擴增片段長度多態性AFLP是一種基于PCR技術的DNA指紋圖譜分析方法,通過限制性內切酶消化和選擇性擴增檢測基因組DNA多態性。該方法結合了RFLP的可靠性與PCR的高效性,適用于遺傳多樣性研究、品種鑒定和分子標記開發。
1、技術原理:AFLP通過兩種限制性內切酶如EcoRI和MseI對基因組DNA進行雙酶切,產生粘性末端片段。連接特定接頭后,使用含選擇性堿基的引物進行預擴增和選擇性擴增,最終通過電泳分離顯示多態性條帶。酶切片段大小差異反映個體間遺傳變異。
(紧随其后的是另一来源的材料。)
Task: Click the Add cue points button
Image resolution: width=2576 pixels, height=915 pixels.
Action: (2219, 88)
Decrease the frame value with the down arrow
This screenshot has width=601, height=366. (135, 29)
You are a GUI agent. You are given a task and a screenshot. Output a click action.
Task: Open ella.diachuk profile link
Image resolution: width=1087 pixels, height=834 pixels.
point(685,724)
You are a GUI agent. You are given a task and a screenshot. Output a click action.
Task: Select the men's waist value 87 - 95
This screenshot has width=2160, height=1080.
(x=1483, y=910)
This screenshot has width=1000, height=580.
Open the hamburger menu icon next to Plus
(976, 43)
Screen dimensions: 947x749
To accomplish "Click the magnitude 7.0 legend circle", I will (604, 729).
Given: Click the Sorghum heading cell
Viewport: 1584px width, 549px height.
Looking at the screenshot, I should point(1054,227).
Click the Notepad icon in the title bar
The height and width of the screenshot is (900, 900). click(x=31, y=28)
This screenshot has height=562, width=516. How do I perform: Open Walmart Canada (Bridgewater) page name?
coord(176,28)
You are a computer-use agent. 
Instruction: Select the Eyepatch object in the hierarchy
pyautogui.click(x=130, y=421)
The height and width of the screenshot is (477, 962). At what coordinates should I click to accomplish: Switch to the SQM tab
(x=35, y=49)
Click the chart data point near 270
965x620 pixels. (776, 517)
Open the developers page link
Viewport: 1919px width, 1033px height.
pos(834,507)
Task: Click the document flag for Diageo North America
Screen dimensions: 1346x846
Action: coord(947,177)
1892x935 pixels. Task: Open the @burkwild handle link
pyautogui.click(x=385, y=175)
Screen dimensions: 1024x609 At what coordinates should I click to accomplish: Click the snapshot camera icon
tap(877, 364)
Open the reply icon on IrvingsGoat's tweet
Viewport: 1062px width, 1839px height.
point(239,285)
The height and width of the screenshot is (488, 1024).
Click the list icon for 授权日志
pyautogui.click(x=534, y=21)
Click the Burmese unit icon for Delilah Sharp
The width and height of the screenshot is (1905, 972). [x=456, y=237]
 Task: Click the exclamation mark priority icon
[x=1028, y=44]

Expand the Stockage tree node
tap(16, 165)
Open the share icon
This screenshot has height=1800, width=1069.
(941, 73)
2、操作流程:實驗步驟包括DNA提取、雙酶切消化、接頭連接、預擴增、選擇性擴增和凝膠電泳分析。選擇性引物通常在3'端添加1-3個選擇性核苷酸,可調節擴增片段數量,典型引物組合如EcoRI+ACG/MseI+CAT。
3、應用領域:廣泛應用于植物遺傳圖譜構建如水稻、小麥、微生物分型如沙門氏菌、動物親緣關系分析如家畜品種鑒定。在作物育種中可檢測與抗病性、產量相關的QTL位點。
4、技術優勢:無需預先知道基因組序列,一次反應可檢測50-100個位點,多態性檢出率高于RAPD和SSR標記。重復性好,分辨率可達1個堿基差異,適合大規模群體遺傳分析。
5、局限性:實驗技術要求高,需精密控制PCR條件。顯性標記特性難以區分純合/雜合基因型,且成本高于SSR標記。放射性同位素銀染檢測存在安全隱患,近年逐漸被熒光標記替代。
日常實驗中需注意DNA質量、酶切完全性和擴增條件優化。建議使用瓊脂糖凝膠預實驗篩選合適引物組合,聚丙烯酰胺凝膠電泳可提高分辨率。實驗室應配備精密溫控設備,操作過程需戴手套防污染。